EXERCISE TASK A:
In the entries starting at the line that contains "Where should I" and ending at the end of the entries, swap "lock icon" for "padlock symbol" and change nothing else. Leave the pictures out of your answer.

If you would lose your job this week what would you do? Do you have a Plan B? And C? And D?
If you have a Plan B ready to go you won’t worry as much. What types of jobs would you apply for?
Is your resume ready right now? What expenses would you cut? What would your action plan be? Would you use non-traditional ways to search for a job? That’s Plan B.
Network, Network, Network!
If that wouldn’t work out for some reason, what would your next step be? Would you try to relocate? What different types of jobs would you apply for? Do you have contacts for those kinds of jobs? Have you kept up good relationships with those people? Would you move in with family? That’s Plan C.
Plan D is similar to C, but you look at jobs that you would not have considered before. Possibly just something to make money at while you look for a better situation. Part-time work at several jobs might be necessary for a little while.
Continue Your Education and Build Skill Sets in Demand
Deciding to take new training/education to switch careers can be a smart move at any stage of your planning. It can be part of Plan B, C, or D. Do your homework on what the chances are of your job coming back and what the job outlook is for any career change you are considering. Weigh the costs of further education with what salary you are likely to get. Read all you can about it and talk to people in those jobs to see what the situation is in your area. Try to find out if people your age are hired for these jobs or if they are mainly going to younger people.

EXERCISE TASK B:
Restate word for word the part of the job-loss planning text starting at "If you have" and ending at "Network, Network, Network!".

WORKING DATA:
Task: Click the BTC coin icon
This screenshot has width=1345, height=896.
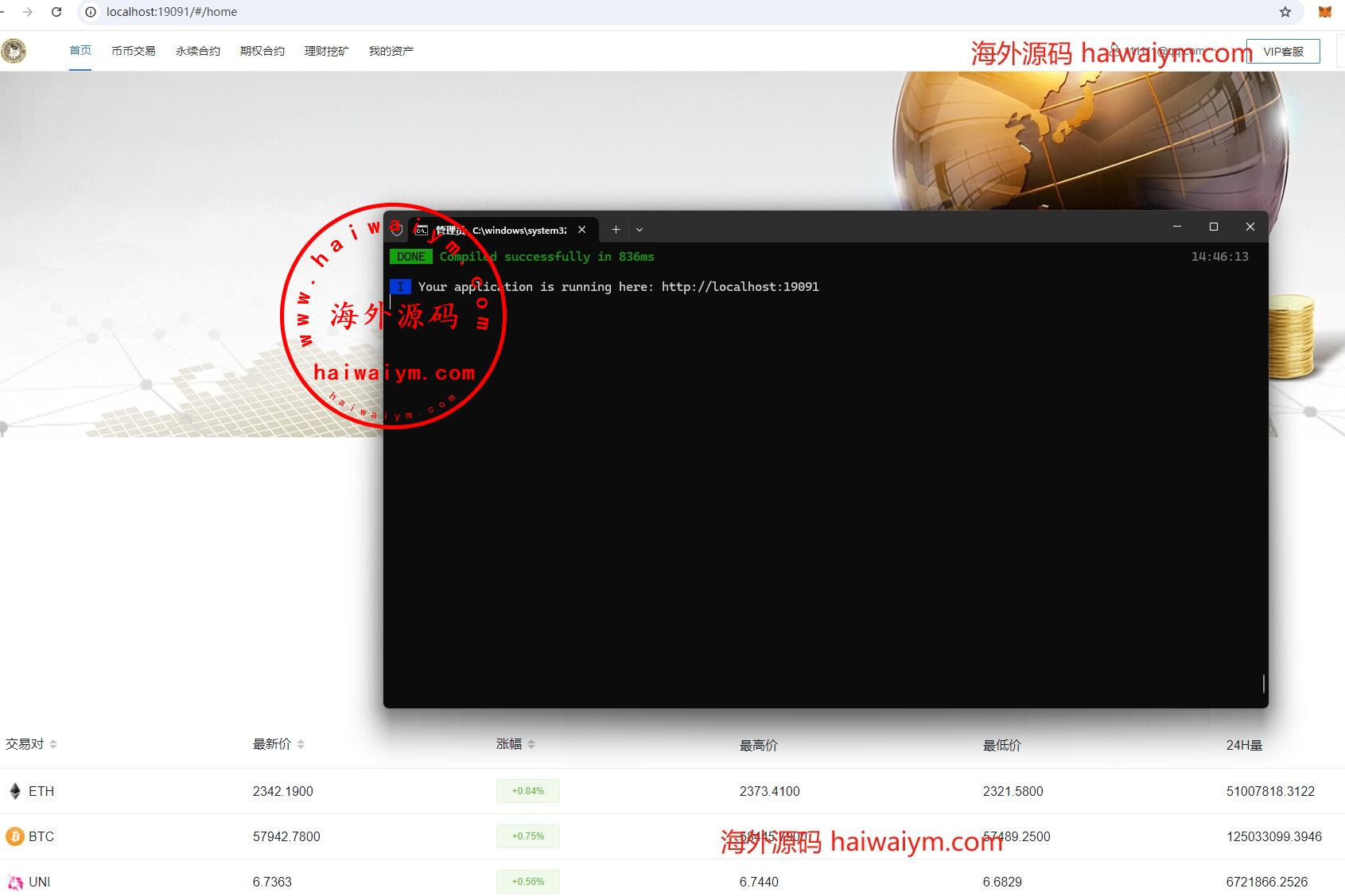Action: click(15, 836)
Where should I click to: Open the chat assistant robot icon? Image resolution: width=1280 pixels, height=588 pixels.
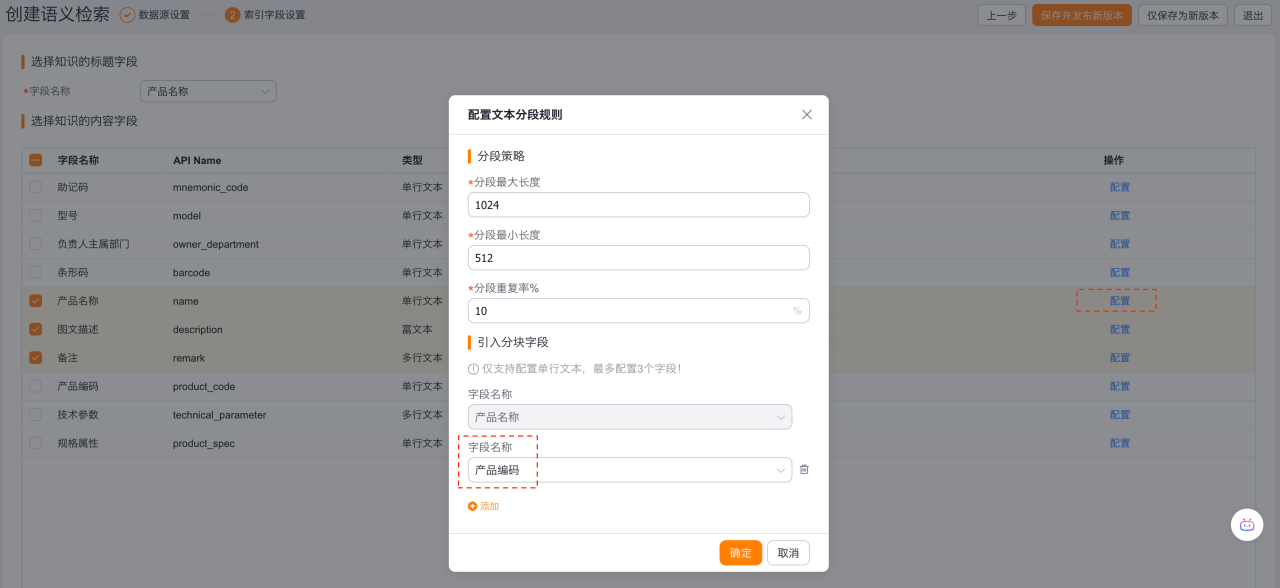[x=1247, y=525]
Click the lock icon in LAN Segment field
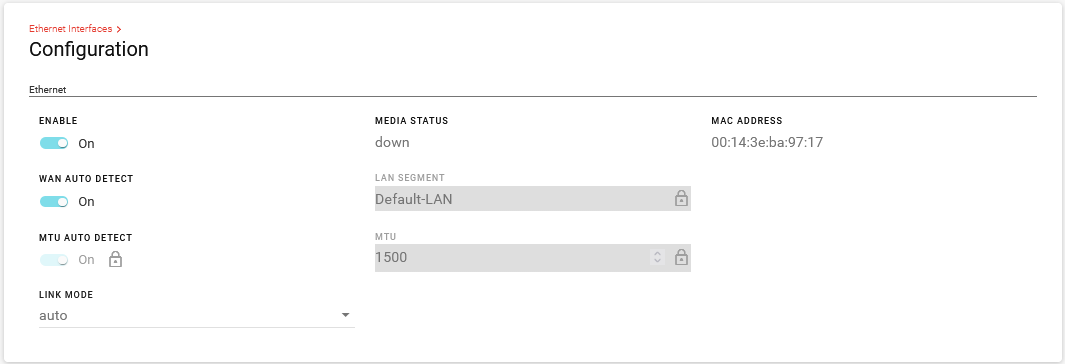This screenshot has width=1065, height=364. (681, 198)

RIGHT ANSWER A:
Where should I click to: Open the chat assistant robot icon? Image resolution: width=1280 pixels, height=588 pixels.
[x=1247, y=525]
Click the padlock symbol in LAN Segment field
This screenshot has width=1065, height=364. (681, 198)

RIGHT ANSWER B:
If you have a Plan B ready to go you won’t worry as much. What types of jobs would you apply for?
Is your resume ready right now? What expenses would you cut? What would your action plan be? Would you use non-traditional ways to search for a job? That’s Plan B.
Network, Network, Network!